__Instructions for the task__.
The records that follow are to be reproduced exactly. Any pictures in them are left out.

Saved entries
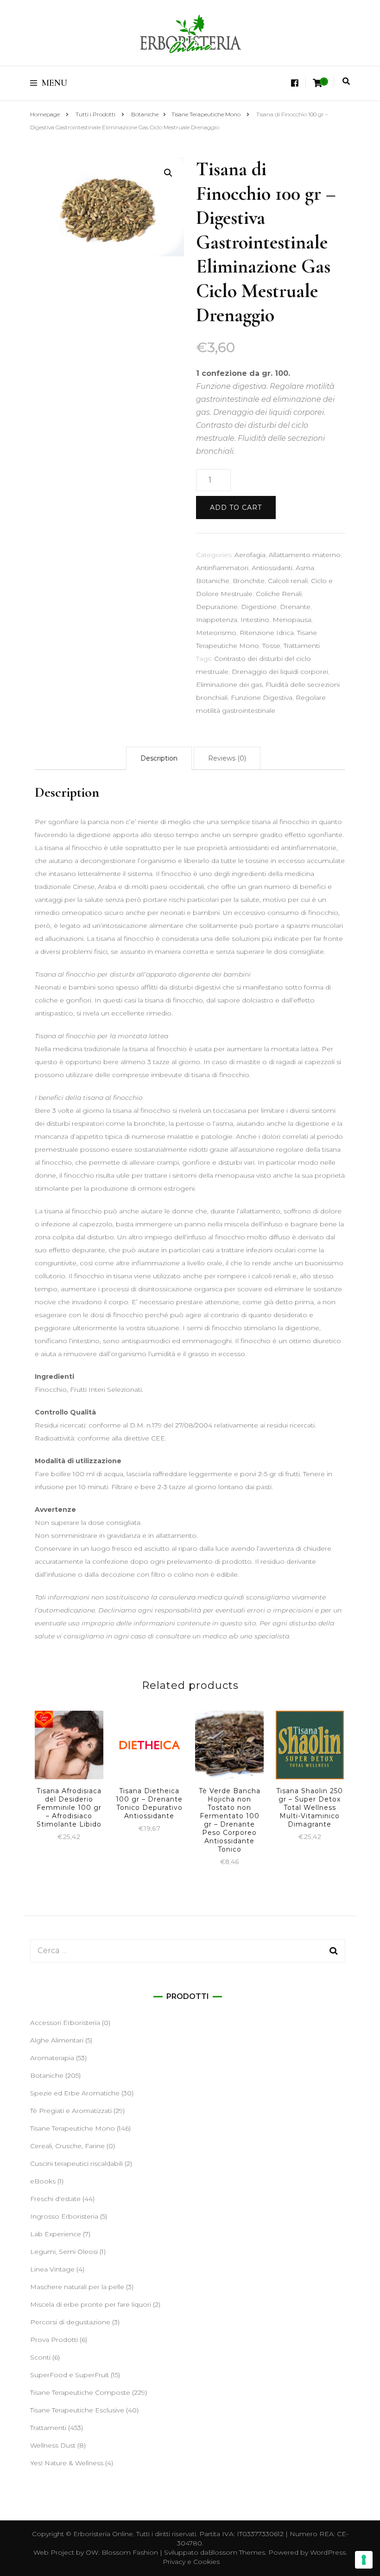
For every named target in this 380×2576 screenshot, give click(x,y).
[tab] (159, 758)
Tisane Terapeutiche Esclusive (77, 2410)
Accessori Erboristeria (65, 2022)
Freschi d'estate (55, 2199)
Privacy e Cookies (191, 2561)
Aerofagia (250, 555)
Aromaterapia (52, 2058)
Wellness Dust (53, 2445)
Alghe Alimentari (56, 2040)
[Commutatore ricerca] (346, 81)
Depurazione (217, 607)
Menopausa (291, 619)
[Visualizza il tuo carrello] (317, 83)
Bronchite (249, 581)
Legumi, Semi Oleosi (64, 2251)
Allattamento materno (305, 555)
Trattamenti (302, 645)
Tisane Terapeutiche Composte (80, 2392)
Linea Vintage (52, 2269)
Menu (54, 83)
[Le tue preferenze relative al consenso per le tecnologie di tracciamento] (364, 2560)
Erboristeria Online (103, 2534)
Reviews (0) (227, 758)
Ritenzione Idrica (267, 632)
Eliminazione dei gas (229, 684)
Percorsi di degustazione (70, 2322)
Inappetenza (216, 619)
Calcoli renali (288, 581)
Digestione (259, 607)
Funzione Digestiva (261, 697)
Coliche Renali (279, 594)
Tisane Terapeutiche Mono (72, 2128)
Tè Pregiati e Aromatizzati (71, 2110)
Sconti (40, 2357)
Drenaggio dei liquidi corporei (280, 671)
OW (92, 2552)
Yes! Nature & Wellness (66, 2463)
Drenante (295, 607)
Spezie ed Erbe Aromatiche (75, 2093)
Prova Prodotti (54, 2339)
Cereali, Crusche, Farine (67, 2146)
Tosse (271, 645)
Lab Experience (55, 2234)
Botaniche (212, 581)
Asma (305, 568)
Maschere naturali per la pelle (77, 2287)
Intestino (255, 619)
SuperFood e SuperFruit (69, 2375)
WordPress (328, 2552)
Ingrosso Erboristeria (64, 2216)
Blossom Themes (236, 2552)
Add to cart (236, 507)
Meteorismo (216, 632)
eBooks (43, 2181)
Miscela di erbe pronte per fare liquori (90, 2304)
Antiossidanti (272, 568)
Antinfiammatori (222, 568)
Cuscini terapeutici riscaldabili (76, 2163)
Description (158, 758)
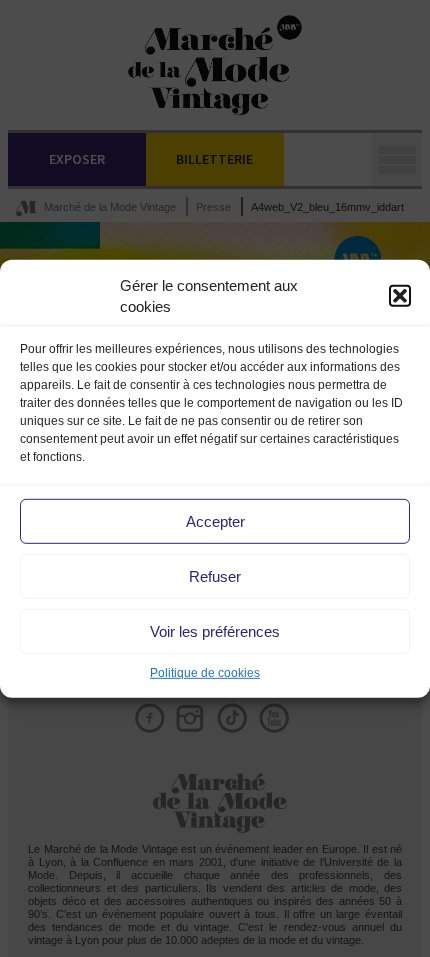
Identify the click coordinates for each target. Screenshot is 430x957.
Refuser (215, 576)
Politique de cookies (205, 673)
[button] (400, 296)
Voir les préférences (215, 631)
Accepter (215, 521)
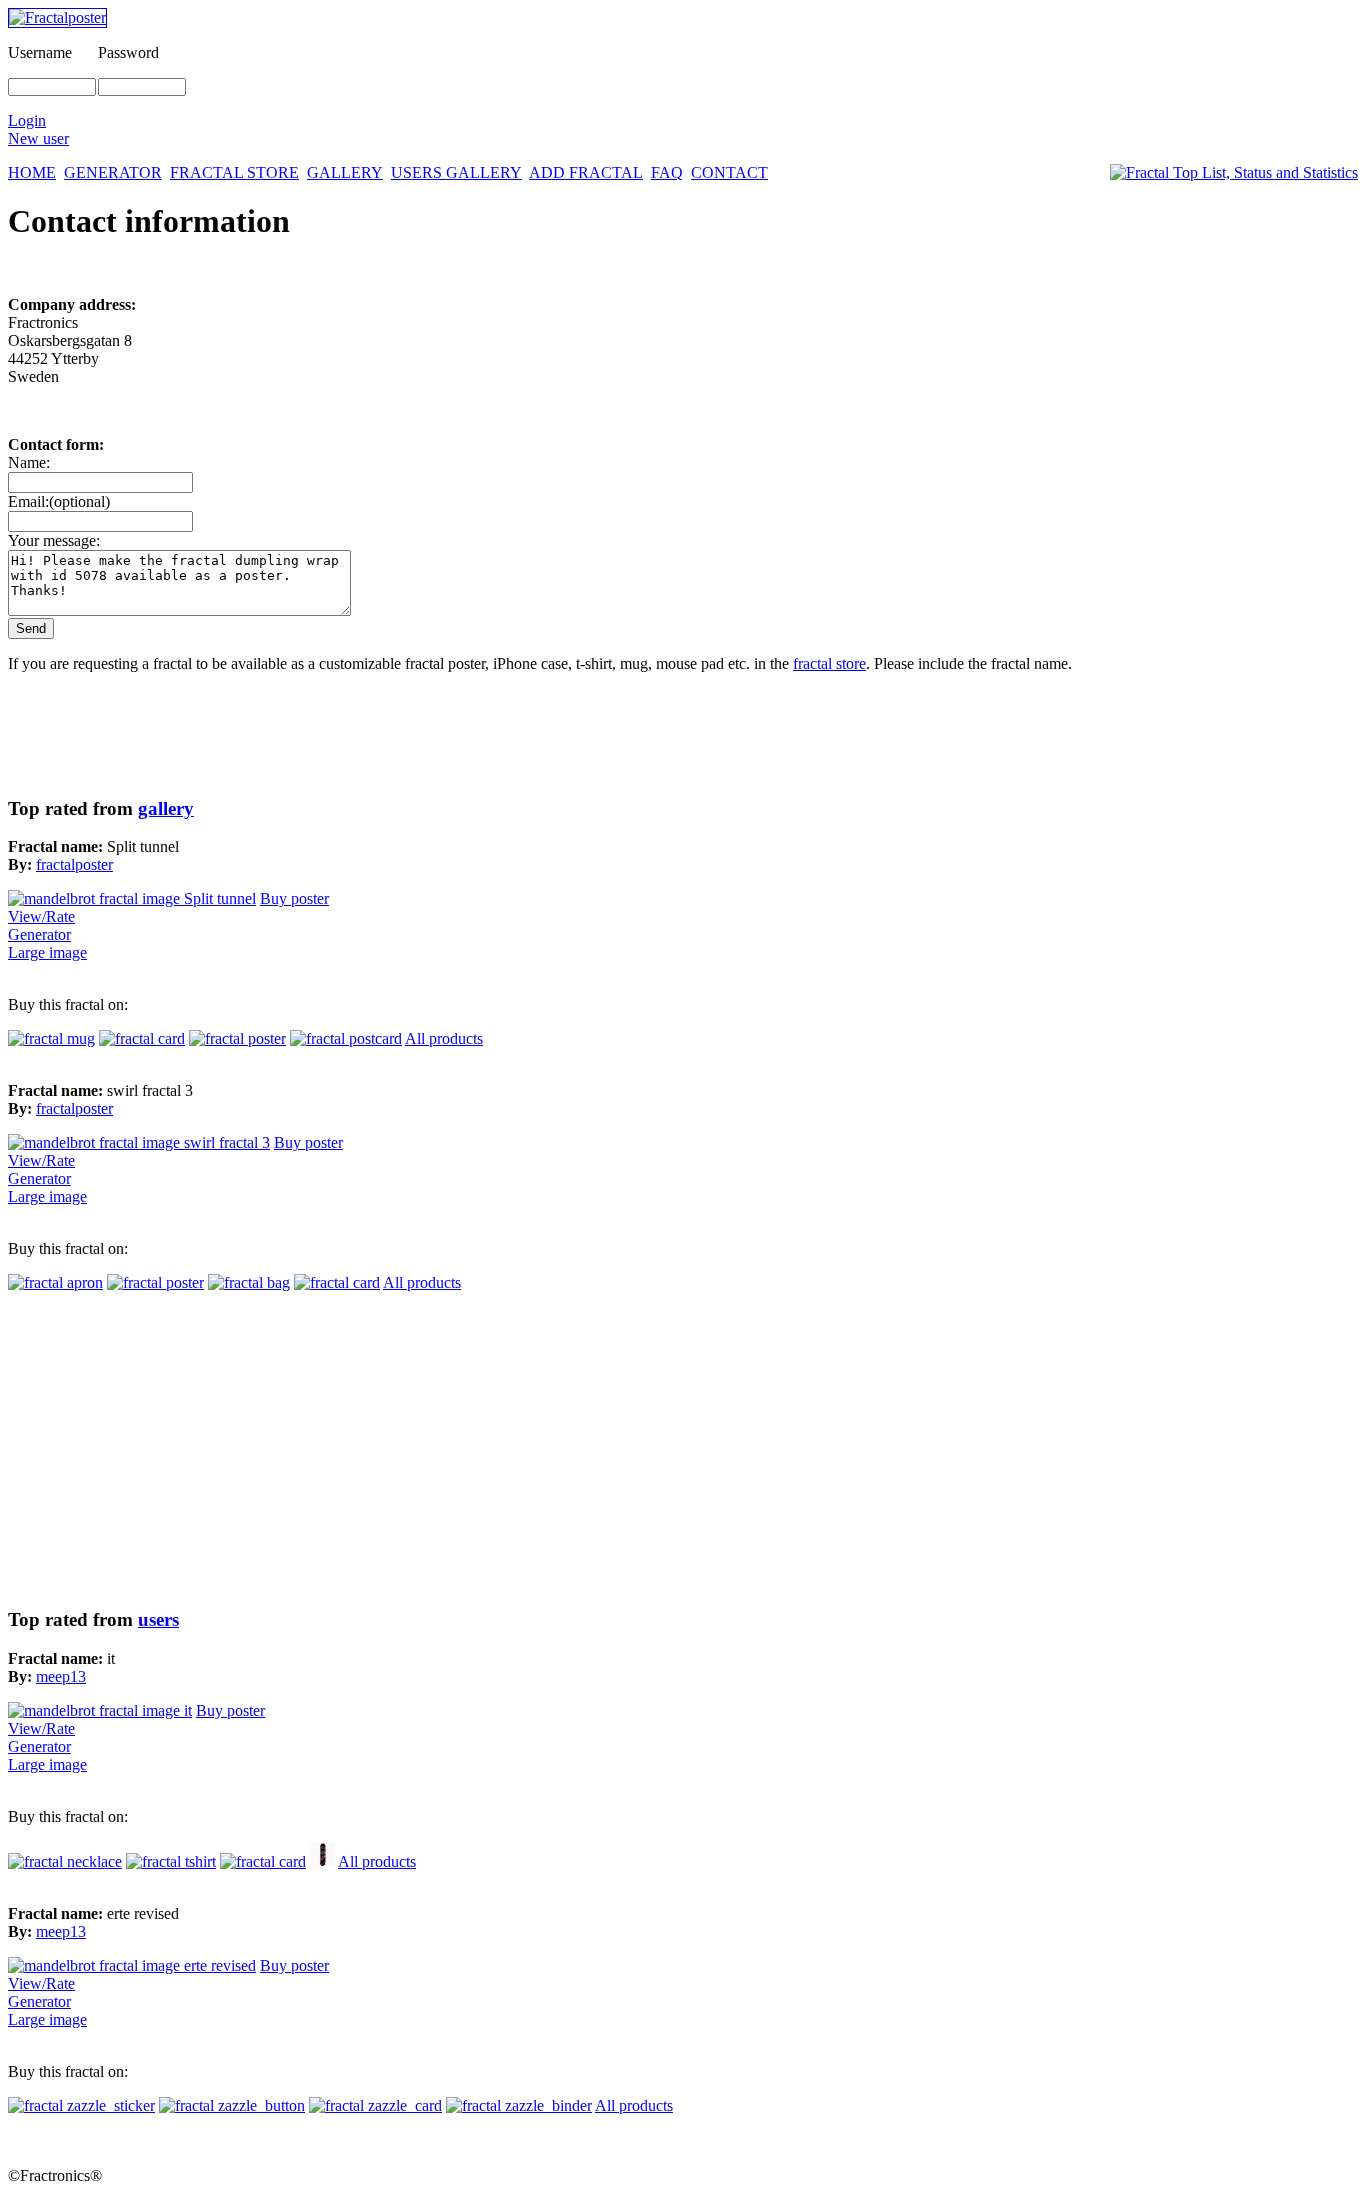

__Exercise response__.
For every named target in this 380×2576 screenshot, give click(x,y).
[tab] (159, 758)
Tisane Terapeutiche Esclusive (77, 2410)
Accessori Erboristeria (65, 2022)
Freschi d'estate (55, 2199)
Privacy e Cookies (191, 2561)
Aerofagia (250, 555)
Aromaterapia (52, 2058)
Wellness Dust (53, 2445)
Alghe Alimentari (56, 2040)
[Commutatore ricerca] (346, 81)
Depurazione (217, 607)
Menopausa (291, 619)
[Visualizza il tuo carrello] (317, 83)
Bronchite (249, 581)
Legumi, Semi Oleosi (64, 2251)
Allattamento materno (305, 555)
Trattamenti (302, 645)
Tisane Terapeutiche Composte (80, 2392)
Linea Vintage (52, 2269)
Menu (54, 83)
[Le tue preferenze relative al consenso per le tecnologie di tracciamento] (364, 2560)
Erboristeria Online (103, 2534)
Reviews (0) (227, 758)
Ritenzione Idrica (267, 632)
Eliminazione dei gas (229, 684)
Percorsi di degustazione (70, 2322)
Inappetenza (216, 619)
Calcoli renali (288, 581)
Digestione (259, 607)
Funzione Digestiva (261, 697)
Coliche Renali (279, 594)
Tisane Terapeutiche Mono (72, 2128)
Tè Pregiati e Aromatizzati (71, 2110)
Sconti (40, 2357)
Drenaggio dei liquidi corporei (280, 671)
OW (92, 2552)
Yes! Nature & Wellness (66, 2463)
Drenante (295, 607)
Spezie ed Erbe Aromatiche (75, 2093)
Prova Prodotti (54, 2339)
Cereali, Crusche, Farine (67, 2146)
Tosse (271, 645)
Lab Experience (55, 2234)
Botaniche (212, 581)
Asma (305, 568)
Maschere naturali per la pelle (77, 2287)
Intestino (255, 619)
SuperFood e SuperFruit (69, 2375)
WordPress (328, 2552)
Ingrosso Erboristeria (64, 2216)
Blossom Themes (236, 2552)
Add to cart (236, 507)
Meteorismo (216, 632)
eBooks (43, 2181)
Miscela di erbe pronte per fare liquori (90, 2304)
Antiossidanti (272, 568)
Antinfiammatori (222, 568)
Cuscini terapeutici riscaldabili (76, 2163)
Description (158, 758)
Identify the click coordinates for each target. Screenshot is 430x957.
Refuser (215, 576)
Politique de cookies (205, 673)
[button] (400, 296)
Voir les préférences (215, 631)
Accepter (215, 521)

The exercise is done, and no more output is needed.